Who you are, you are who, who you are
And there we have it, you’re role is simple, it’s to be who you are. True Will we can say, can’t we?
And Jordan knew this, still knows it, he knew his role and lived it in the present tense. Vedder’s long been held up as an atheist but the existentialist questioning in his lyrics over the years have long held that he’s been/is some kind of spiritual seeker, looking for answers as to why we’re here and what’s the purpose of it all.
Samadhi Jam
Quite a few years ago now he was asked about his beliefs. His reply was quite Zen, he said “All I really believe in is this moment, like right now.” Jordan, as said earlier, says the same throughout the Last Dance, on many occasions too. So here we have two giants of their professions, reaching Samadhi while doing what they were/are here to do. And if they can, we can too. Sure we can run away from our lives and join an Ashram, or become a brother at a monastery but we don’t have to. We can do what we’re good at, put all else aside when we’re doing it and be present in the moment where all else seems to disappear and we’re completely at one with, well, everything.

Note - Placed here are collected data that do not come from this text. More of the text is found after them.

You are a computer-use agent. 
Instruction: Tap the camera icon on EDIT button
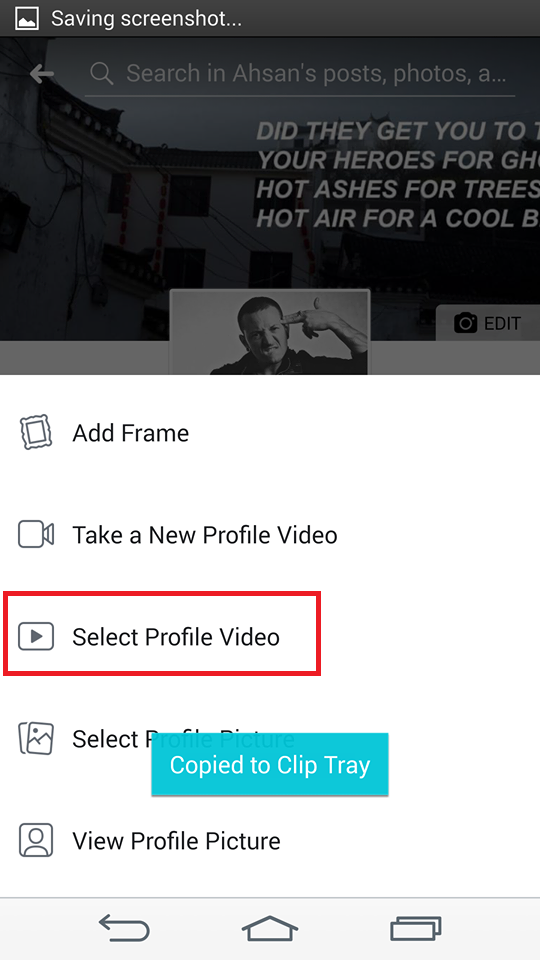465,323
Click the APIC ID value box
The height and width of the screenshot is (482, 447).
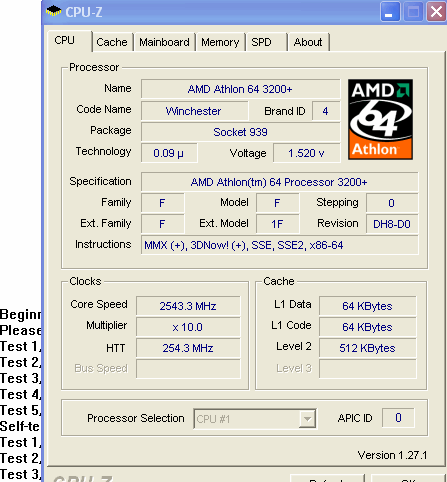click(398, 418)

This of course ties into the idea of Karma Yoga spoken about so much in the Bhagavad Gita, doing what we do leads to freedom, liberation or Samadhi and it leads to it by doing what we do with our full attention, without desire for an outcome. To put it another way; it’s as simple as doing things and actually doing them and not having your head in the clouds while doing them. Fretting over the past changes nothing while being anxious about the future is, well, pointless, as Jordan says above “Why would I think about missing a shot I haven’t taken yet?” Easier said than done Spud, you might be saying and yes, you’re right, but you’re also wrong. If we try and make it easier to do than to say then we’re doing it properly. I’m going to keep trying anyway.